The U of A researchers also seek to ensure capacity-building within communities, including by hiring community-based research assistants to lead the work, such as Faculty of Science graduate Denise Young.

A member of Ermineskin Cree Nation in Maskwacîs, the mother of three also took part in the Elders Mentoring Program offered there.

Having an elder to talk with helped fill a void left by the too-early loss of her own grandparents, Young says. “The program reminded me of how important it is to have our Kokums and Mosoms.”

As a research assistant with the Maskwacîs Maternal, Child & Family Wellbeing research group, Young works with elders and an advisory committee of community members to “guide which direction our research goes in,” tapping into the strength of traditional knowledge and wisdom.

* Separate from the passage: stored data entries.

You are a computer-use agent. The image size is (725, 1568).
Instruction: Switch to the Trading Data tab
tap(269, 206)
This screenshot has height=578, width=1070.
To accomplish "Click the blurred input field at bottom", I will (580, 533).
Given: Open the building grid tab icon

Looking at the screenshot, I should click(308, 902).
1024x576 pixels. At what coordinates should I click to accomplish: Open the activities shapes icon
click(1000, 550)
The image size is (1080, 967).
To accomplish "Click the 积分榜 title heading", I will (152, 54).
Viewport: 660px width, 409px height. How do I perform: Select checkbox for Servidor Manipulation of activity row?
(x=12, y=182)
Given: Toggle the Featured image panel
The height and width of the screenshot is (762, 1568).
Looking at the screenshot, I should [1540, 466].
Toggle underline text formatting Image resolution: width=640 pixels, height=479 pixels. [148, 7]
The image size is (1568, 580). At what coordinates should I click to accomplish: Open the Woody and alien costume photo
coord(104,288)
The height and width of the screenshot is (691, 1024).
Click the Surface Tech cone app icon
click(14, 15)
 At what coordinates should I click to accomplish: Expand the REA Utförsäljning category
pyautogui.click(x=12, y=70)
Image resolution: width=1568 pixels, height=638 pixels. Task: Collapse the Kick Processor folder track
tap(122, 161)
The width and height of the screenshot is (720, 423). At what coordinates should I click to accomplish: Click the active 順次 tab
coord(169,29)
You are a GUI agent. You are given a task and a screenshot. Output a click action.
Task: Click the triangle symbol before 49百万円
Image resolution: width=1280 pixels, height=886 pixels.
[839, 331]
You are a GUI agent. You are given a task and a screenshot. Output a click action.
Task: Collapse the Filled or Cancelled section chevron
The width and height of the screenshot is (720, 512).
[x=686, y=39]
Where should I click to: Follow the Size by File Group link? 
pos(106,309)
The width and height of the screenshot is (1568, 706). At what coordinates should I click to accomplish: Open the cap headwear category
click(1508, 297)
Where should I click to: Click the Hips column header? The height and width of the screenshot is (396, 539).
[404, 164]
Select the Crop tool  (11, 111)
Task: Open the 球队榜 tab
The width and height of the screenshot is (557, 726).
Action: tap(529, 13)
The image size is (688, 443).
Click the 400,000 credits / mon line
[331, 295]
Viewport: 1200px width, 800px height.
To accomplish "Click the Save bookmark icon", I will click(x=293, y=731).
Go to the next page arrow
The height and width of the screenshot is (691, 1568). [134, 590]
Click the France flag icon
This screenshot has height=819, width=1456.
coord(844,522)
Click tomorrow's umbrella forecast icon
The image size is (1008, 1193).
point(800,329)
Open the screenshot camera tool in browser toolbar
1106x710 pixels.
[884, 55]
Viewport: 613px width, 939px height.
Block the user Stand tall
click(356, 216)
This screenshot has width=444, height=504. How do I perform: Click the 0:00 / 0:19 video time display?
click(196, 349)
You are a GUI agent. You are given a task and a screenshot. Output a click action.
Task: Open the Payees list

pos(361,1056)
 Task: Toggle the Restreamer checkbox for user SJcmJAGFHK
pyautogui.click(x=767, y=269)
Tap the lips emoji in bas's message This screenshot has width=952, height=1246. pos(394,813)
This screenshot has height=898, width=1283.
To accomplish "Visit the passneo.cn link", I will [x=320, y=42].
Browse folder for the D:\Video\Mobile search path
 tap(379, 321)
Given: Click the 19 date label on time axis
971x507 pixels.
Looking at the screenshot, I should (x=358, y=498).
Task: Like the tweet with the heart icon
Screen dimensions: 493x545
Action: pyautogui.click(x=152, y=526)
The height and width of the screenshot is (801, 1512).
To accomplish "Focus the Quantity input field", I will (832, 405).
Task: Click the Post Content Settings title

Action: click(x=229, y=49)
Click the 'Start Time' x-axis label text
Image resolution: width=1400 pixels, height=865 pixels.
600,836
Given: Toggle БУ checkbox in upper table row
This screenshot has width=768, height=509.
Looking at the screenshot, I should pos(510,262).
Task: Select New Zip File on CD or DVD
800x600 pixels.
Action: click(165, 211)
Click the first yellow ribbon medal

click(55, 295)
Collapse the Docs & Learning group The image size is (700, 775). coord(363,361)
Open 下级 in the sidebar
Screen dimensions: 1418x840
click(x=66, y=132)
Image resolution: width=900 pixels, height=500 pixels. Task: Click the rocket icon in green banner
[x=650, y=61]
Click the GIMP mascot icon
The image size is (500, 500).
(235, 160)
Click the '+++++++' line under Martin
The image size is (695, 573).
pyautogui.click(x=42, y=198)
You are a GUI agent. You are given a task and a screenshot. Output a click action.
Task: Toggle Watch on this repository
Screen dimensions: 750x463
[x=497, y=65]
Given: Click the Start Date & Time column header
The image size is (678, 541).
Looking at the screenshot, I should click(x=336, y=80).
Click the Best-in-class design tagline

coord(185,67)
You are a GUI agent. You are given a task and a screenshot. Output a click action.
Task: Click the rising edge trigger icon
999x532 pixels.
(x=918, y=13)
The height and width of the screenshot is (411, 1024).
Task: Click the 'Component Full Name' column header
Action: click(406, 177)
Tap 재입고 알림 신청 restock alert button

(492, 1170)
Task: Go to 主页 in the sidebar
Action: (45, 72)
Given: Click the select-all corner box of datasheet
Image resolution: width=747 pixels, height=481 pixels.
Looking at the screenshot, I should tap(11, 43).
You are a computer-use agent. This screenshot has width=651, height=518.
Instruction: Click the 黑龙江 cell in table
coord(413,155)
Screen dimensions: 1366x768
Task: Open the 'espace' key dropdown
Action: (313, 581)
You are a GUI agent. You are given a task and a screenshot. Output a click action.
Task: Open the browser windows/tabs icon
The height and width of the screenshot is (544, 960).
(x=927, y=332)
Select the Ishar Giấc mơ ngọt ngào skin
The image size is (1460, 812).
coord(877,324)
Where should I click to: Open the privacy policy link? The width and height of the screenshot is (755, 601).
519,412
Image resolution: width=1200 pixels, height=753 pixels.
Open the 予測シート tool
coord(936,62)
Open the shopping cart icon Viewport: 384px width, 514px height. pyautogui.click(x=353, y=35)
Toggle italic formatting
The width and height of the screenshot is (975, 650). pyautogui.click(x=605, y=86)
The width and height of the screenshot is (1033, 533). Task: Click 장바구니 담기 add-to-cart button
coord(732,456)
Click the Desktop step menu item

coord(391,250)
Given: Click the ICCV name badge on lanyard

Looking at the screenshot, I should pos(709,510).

“We know what is best for our families,” she says. “We’re the experts in our own communities, and a lot of what has come out of research shows that what we need for healthy families is our language and our culture. We thrive in community.”

So far, four themes have emerged from the feedback by program participants: culture, language, resilience and community, Young adds.

“These are the things needed to be healthy parents, so we are using those themes to figure out how to serve mothers and families.”

Young’s involvement in the project builds the U of A’s capacity to mentor the next generation of community-based researchers to work in Indigenous health, Montesanti notes. 

“We want to be able to train in dedicated practices when they are working with research communities.” 

Young hopes the programming happening at Maskwacîs eventually becomes part of her community’s fabric.

“Ultimately my biggest hope is that when I have grandchildren and when they have grandchildren, that there will be an Elders Mentoring Program, our own birthing centre, our own healing centre — and that it’s not a research project, but led by community.”

Kaylen Duke, community engagement co-ordinator and research assistant with the Aunties Within Reach program in Wood Buffalo, is optimistic that the beneficial work being done by such programs will be more widely felt.

“I hope the research we are doing will help bring better community resources for families in Wood Buffalo and to other Indigenous communities across Alberta,” says Duke, a lifelong resident of the area whose family roots stem from Chipewyan Prairie Dene First Nation.

The Aunties Within Reach program “has already revealed the gaps in healthcare for our Indigenous communities,” with their main goal being to help bridge those shortfalls, she adds.

“We all deserve to have access to the resources needed to live a happy and healthy lifestyle.”

Aunties Within Reach has helped her both professionally and personally, through mentorship and support on the impending birth of her child, as well as through conferences and workshops arranged through the CARE Research Lab, she adds.

“I’ll now have a midwife from our team to help provide care for myself and my little one.”

Grateful for the opportunity to grow professionally through her involvement with Aunties Within Reach, Duke hopes positions like hers show the way forward for the generations of today and tomorrow in Indigenous-led, community-based health care.

“It’s important to be able to show other young Indigenous peoples that we can take up space within these organizations to provide more support for our people and our communities.”

Restoring cultural learning

Keeping and strengthening community-led programs helps restore the cultural learning that was broken by the residential school system, Tourangeau says.

“Now this allows us to go ahead and bring back what has been forgotten over the generations. Every human being has DNA, and this traditional knowledge is part of their DNA; they are going to remember deep down inside, it’s part of them.”

Along with the CIHR funding, the project is supported through funding and in-kind support from Stollery Children's Hospital Foundation through the Women and Children's Health Research Institute. Montesanti, Oster and Bell are also supported by WCHRI in their ongoing research.